**Task to carry out**
Copy the records from the line containing "Viewport: 650px width, 406px" through the line containing "point(544,822)", keeping both of those lines and reproducing every line without any change.

━━━━━━

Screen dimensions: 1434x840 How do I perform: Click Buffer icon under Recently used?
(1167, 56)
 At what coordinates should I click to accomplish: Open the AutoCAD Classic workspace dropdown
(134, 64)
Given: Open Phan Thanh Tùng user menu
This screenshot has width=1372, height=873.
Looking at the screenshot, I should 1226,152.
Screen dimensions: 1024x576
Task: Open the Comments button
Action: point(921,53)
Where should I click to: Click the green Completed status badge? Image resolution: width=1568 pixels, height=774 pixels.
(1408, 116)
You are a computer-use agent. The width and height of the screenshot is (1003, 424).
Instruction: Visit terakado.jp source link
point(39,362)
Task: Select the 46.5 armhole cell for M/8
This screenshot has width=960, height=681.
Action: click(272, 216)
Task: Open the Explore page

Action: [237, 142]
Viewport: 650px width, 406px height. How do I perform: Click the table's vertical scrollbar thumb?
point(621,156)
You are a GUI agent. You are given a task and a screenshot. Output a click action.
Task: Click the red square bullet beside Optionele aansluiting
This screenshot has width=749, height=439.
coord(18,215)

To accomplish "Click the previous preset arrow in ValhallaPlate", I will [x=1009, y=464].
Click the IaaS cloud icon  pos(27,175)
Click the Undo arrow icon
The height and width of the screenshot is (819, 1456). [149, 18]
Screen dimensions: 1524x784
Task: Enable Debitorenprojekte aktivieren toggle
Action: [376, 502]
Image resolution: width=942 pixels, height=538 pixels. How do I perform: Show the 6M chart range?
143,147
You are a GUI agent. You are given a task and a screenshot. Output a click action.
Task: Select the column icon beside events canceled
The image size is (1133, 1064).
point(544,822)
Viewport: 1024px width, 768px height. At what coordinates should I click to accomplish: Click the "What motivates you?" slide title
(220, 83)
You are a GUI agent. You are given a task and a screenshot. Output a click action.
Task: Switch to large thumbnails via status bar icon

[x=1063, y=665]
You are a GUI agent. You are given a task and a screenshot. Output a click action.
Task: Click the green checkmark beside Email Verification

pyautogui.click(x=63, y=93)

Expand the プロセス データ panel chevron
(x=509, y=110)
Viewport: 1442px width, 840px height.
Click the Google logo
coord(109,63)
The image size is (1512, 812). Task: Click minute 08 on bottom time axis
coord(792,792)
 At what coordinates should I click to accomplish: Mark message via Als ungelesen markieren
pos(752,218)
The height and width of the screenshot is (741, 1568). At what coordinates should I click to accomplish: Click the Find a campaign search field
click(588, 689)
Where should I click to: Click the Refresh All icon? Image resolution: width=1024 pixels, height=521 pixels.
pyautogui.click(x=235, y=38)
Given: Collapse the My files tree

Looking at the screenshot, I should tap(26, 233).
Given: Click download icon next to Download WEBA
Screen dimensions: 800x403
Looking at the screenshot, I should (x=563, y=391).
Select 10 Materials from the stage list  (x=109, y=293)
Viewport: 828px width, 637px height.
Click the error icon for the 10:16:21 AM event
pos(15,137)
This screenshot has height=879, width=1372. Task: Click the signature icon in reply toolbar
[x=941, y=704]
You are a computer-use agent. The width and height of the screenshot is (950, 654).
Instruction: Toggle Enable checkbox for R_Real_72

━━━━━━

**Response to the task**
Viewport: 650px width, 406px height. How do I perform: Click the table's vertical scrollbar thumb?
point(621,156)
You are a GUI agent. You are given a task and a screenshot. Output a click action.
Task: Click the red square bullet beside Optionele aansluiting
This screenshot has width=749, height=439.
coord(18,215)

To accomplish "Click the previous preset arrow in ValhallaPlate", I will [x=1009, y=464].
Click the IaaS cloud icon  pos(27,175)
Click the Undo arrow icon
The height and width of the screenshot is (819, 1456). [149, 18]
Screen dimensions: 1524x784
Task: Enable Debitorenprojekte aktivieren toggle
Action: [376, 502]
Image resolution: width=942 pixels, height=538 pixels. How do I perform: Show the 6M chart range?
143,147
You are a GUI agent. You are given a task and a screenshot. Output a click action.
Task: Select the column icon beside events canceled
The image size is (1133, 1064).
point(544,822)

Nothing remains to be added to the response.